Problemas que afetam os roedores pareceu surpreendentemente semelhante ao que preocupava as pessoas: hipersexualidade, vários desvios de comportamento sexual, violência, isolamento social, abandono de crianças.
Além disso, camundongos e ratos participaram dos experimentos, e essas espécies vivem lado a lado com as pessoas nas cidades, não são totalmente selvagens, mas também não são domesticadas.
Sim, e o próprio Calhoun não tinha vergonha de usar expressões como “delinquentes juvenis” para seus ratos, "marginais sociais" ou "bonitos" - termos que sugerem semelhanças com certos grupos de pessoas. O cientista também alertou que superpopulação pode ser prejudicial para o futuro da humanidade.
Dada a situação da época, as notícias do "Universo 25" foram rapidamente captadas pelos jornalistas e os resultados do experimento foram disponibilizados ao público em geral.
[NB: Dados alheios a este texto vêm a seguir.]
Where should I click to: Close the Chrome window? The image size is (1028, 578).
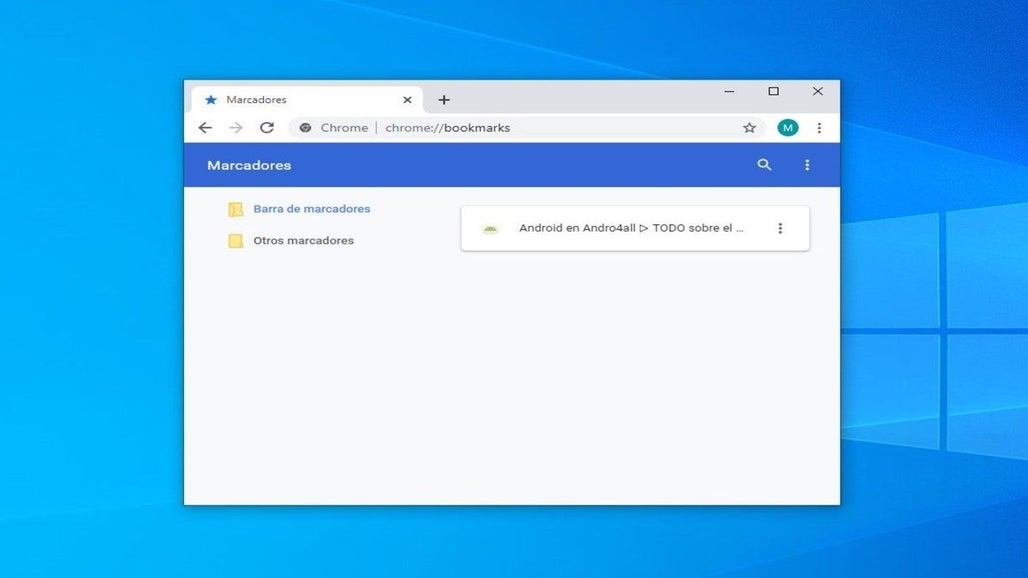817,91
Logo surgiram livros e filmes dedicados a esse tema, e o conceito de "fossa comportamental" foi aplicado com força e principalmente aos problemas da sociedade moderna.
Ao mesmo tempo, comparar camundongos e humanos não é uma boa ideia.
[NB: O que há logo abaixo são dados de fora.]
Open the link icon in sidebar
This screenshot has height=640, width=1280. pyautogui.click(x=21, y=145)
Sim, estar constantemente no meio da multidão é cansativo e uma fonte adicional de estresse, mas, ao contrário dos roedores, os humanos têm uma cultura, organização social complexa e inovações tecnológicas que ajuda lidar com as consequências indesejáveis da superpopulação.
Além disso, as pessoas podem reorganizar o espaço de forma a reduzir o estresse da aglomeração. Assim como o próprio Calhoun. Por exemplo, ele notou que se os animais tivessem mais cômodos para se aposentar, os níveis de estresse cairiam mesmo em altas densidades populacionais.
Calhoun queria aplicar seu conhecimento para que lugares lotados como prisões, hospitais e residências estudantis fossem projetados corretamente e proporcionassem menos estresse. No entanto, não conseguiu concluir a obra e implementar projetos de reorganização do espaço.
pessoas com entusiasmo aceitaram más notícias sobre a "fossa comportamental", mas quando o cientista tentou sugerir uma saída, ninguém se interessou.
A reputação do profeta do apocalipse urbano foi uma piada cruel para Calhoun. Ninguém iria resolver o problema e logo se esqueceram dele.
50 anos se passaram desde o experimento. A população mundial continua a aumentar e o "Universo 25" continua sendo uma profecia maligna que aparentemente nunca se tornará realidade.